• [Exercise goal]: Using the data that follows, return exactly the lines from the one that contains "Where should I click to: Open the Belgas" through the one that contains "You are a computer-use agent. The", ends included.

(Extracted information)

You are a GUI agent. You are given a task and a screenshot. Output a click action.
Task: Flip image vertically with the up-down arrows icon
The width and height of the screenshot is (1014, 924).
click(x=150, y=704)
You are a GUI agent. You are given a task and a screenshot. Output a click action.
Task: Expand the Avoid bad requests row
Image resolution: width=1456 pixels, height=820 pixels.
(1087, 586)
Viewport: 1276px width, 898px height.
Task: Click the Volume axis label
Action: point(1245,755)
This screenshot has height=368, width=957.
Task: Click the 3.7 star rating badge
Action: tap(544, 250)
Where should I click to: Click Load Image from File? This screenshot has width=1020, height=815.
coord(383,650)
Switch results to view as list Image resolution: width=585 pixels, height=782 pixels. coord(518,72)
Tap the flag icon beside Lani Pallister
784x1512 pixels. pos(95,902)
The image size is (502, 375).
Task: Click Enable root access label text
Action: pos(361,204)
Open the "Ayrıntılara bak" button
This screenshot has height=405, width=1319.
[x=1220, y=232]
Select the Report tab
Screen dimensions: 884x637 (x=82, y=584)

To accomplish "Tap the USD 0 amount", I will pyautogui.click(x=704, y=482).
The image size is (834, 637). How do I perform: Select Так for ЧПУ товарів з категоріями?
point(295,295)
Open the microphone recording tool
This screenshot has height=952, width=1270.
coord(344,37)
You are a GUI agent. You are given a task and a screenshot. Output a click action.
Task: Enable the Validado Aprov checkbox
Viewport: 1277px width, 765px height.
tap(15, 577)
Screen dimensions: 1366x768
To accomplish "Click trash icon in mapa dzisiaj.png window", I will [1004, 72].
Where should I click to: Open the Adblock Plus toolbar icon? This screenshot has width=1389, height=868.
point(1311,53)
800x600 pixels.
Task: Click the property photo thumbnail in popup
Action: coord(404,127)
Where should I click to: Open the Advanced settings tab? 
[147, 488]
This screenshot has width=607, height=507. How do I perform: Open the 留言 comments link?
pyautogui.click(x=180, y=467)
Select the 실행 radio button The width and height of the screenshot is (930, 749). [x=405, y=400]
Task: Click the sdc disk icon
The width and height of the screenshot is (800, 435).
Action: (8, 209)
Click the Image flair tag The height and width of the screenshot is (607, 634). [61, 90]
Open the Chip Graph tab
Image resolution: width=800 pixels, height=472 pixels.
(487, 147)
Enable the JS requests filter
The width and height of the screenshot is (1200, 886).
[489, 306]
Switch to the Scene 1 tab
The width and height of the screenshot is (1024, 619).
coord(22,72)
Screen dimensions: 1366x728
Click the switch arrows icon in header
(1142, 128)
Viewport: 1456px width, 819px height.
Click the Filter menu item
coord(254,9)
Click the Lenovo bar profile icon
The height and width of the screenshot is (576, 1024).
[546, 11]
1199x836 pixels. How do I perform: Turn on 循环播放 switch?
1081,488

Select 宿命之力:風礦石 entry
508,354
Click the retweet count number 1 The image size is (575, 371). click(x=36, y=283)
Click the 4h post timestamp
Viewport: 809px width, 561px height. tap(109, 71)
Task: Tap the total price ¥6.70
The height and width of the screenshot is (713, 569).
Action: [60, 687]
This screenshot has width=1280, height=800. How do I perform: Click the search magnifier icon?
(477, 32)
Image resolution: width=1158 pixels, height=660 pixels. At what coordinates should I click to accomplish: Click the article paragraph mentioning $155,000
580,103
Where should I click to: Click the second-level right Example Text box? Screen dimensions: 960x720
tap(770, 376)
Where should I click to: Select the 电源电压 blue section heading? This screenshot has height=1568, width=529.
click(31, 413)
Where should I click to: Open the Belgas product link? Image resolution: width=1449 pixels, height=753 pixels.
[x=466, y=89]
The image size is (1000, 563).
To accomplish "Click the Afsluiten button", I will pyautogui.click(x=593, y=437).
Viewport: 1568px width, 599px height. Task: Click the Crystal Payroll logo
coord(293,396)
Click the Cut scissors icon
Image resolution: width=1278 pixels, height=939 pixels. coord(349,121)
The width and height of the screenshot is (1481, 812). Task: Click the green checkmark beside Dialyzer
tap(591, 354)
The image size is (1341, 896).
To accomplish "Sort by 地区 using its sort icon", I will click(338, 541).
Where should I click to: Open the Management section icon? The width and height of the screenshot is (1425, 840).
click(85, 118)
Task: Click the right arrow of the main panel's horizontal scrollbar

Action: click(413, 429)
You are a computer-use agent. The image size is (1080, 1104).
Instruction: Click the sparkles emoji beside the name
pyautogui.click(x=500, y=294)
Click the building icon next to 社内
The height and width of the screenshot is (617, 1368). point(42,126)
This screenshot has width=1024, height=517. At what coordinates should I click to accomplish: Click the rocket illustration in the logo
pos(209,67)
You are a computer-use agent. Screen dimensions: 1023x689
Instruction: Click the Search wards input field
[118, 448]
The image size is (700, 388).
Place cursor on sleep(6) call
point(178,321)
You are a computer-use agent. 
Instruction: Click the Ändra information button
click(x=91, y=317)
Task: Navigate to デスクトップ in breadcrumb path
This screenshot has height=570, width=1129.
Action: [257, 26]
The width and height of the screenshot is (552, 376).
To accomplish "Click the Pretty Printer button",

(End Extracted information)

• [Expected answer]:
Where should I click to: Open the Belgas product link? Image resolution: width=1449 pixels, height=753 pixels.
[x=466, y=89]
The image size is (1000, 563).
To accomplish "Click the Afsluiten button", I will pyautogui.click(x=593, y=437).
Viewport: 1568px width, 599px height. Task: Click the Crystal Payroll logo
coord(293,396)
Click the Cut scissors icon
Image resolution: width=1278 pixels, height=939 pixels. coord(349,121)
The width and height of the screenshot is (1481, 812). Task: Click the green checkmark beside Dialyzer
tap(591, 354)
The image size is (1341, 896).
To accomplish "Sort by 地区 using its sort icon", I will click(338, 541).
Where should I click to: Open the Management section icon? The width and height of the screenshot is (1425, 840).
click(85, 118)
Task: Click the right arrow of the main panel's horizontal scrollbar

Action: click(413, 429)
You are a computer-use agent. The image size is (1080, 1104).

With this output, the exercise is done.